A Bristol motorist has been fined after being accused of leaving her car in a McDonald's car park for 41 days.
Teresa Tremlett was stunned when she opened a letter to find a £100 fine from MET Parking Services claiming she had overstayed her welcome in the car park in Bedminster by 60,160 minutes.
The parking company enclosed CCTV images of Mrs Tremlett's Mercedes entering the car park in Sheene Road on September 24 and another one of her leaving the car park on November 5.
But Mrs Tremlett, 34, from Headley, says she had simply gone into McDonald's to buy food using the drive-through on both dates and had not parked her car in the car park on either occasion.
When she explained to MET Parking Services, she was told her fine would be waived.

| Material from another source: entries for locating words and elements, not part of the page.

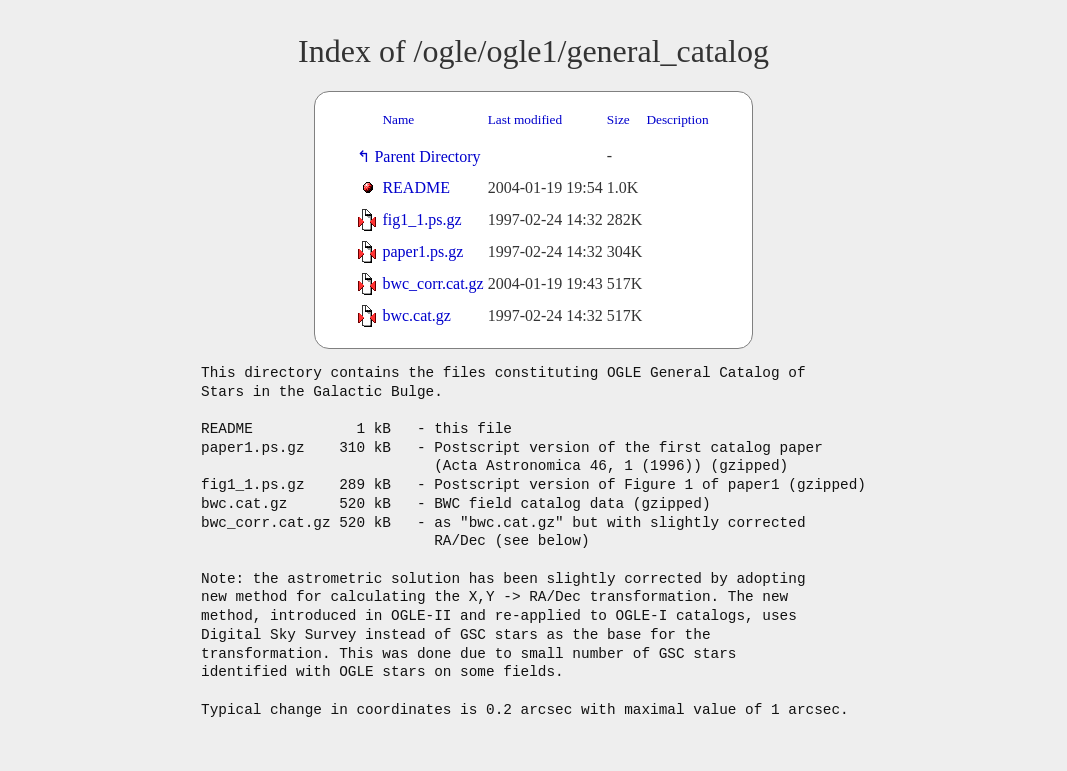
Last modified (525, 119)
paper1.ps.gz (422, 251)
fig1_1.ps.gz (421, 219)
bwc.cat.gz (416, 315)
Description (677, 119)
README (416, 187)
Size (618, 119)
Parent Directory (431, 156)
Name (398, 119)
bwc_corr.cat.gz (432, 283)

OK, let's get a few things straight here.
1) The "fines" are not fines. They are (unenforceable) invoices for a civil contract they allege you have entered into. These companies are for all intents and purposes, fucking con-artists. They put up signs in car parks of selected companies such as B&Q, McDonalds, Pizza Hut etc which are sometimes easy to see, sometimes not, and then post you a letter demanding money if you overstay in the car park. They rely on two things: a) You not knowing the law and b) You being duped by their attempts to make their demand look official such as a chequered border round the edge of the letter, and using terms in the letter such as "Penalty Charge Notice" or "PCN" (it's not one), as well as attaching a tear-off cheque.
2) These companies are operating with the permission of the car park's owners (be that B&Q, McD's or whatever) but often the owner has no idea of what kind of shady business practices the companies get up to, with threatening letters, abusive phonecalls, etc.
3) These companies are private parking companies. They have no legal authority whatsoever to issue parking tickets. The only people that can are the Police and the Council, and only then on the public highway or publically owned land.
4) The "contract" that parking company claim exists between you and them (i.e. by parking in the car park you agree to their terms and conditions) only exists if you are aware of it. In order for you to be aware of it you need to have seen the sign. These signs need to be clearly placed and be reasonably visible from where you parked.
5) The "debt collectors" and "CCJs" threatened by the letters will not materialise. You may well be sent letters from a credit collection company, but miraculously they will have the same address and bank account details as the parking company. It's a front. Furthermore, they haven't yet taken anyone to court. Why do you suppose this might be? Because these invoices are unenforceable in law. They are in a clear breach of the Unfair Terms in Consumer Contracts Regulations 1999 by charging a "fine" which is completely disproportionate to the loss incurred by the company (i.e. charging you £100 for overstaying in a free car park). These are the very same regulations used succesfully by many people fighting bank overdraft charges. As with overdraft charges, it doesn't even matter if you're made aware of these fine amounts and agree to them when you park (on the sign) - it's not relevant as far as the law is concerned. The only thing they are legally allowed to do is claim actual damages for breach of contract. (And even then they have to prove who was driving, and you have no obligation whatsoever to tell them as a private company). And since no damages have occurred (you have parked a bit too long in a free car park), there's nothing really they can claim for.
What should you do if you get a letter
My advice, based on extensive research, is just to ignore it. They will send another, maybe 2. You may then get (but not always) a letter from a "credit collection company". This is normally the same company as the private parking one, under a different guise. Ignore this like you have done the previous letters. Nothing will happen. If it does go to court (which it won't), you will win anyway. If you respond, you'll go onto a "potential fuckwit" list and they'll just pester you even more. Fuck them.
An interesting aside is that this also applies to paid car parks, e.g. NCP. They may try to charge you a similar amount for overstaying your paid-for parking ticket, but they can't, due to the same reasons as detailed above. All they can claim for in court is the loss that they have incurred, which would be how much it would have cost you to buy a ticket to cover the overstayed time.